### What is expected
Set down the full data below exactly as given, please.

### Given records
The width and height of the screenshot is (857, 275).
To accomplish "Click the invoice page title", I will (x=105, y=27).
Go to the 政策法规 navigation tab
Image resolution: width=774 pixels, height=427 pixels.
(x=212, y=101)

### Response to the task
The width and height of the screenshot is (857, 275).
To accomplish "Click the invoice page title", I will (x=105, y=27).
Go to the 政策法规 navigation tab
Image resolution: width=774 pixels, height=427 pixels.
(x=212, y=101)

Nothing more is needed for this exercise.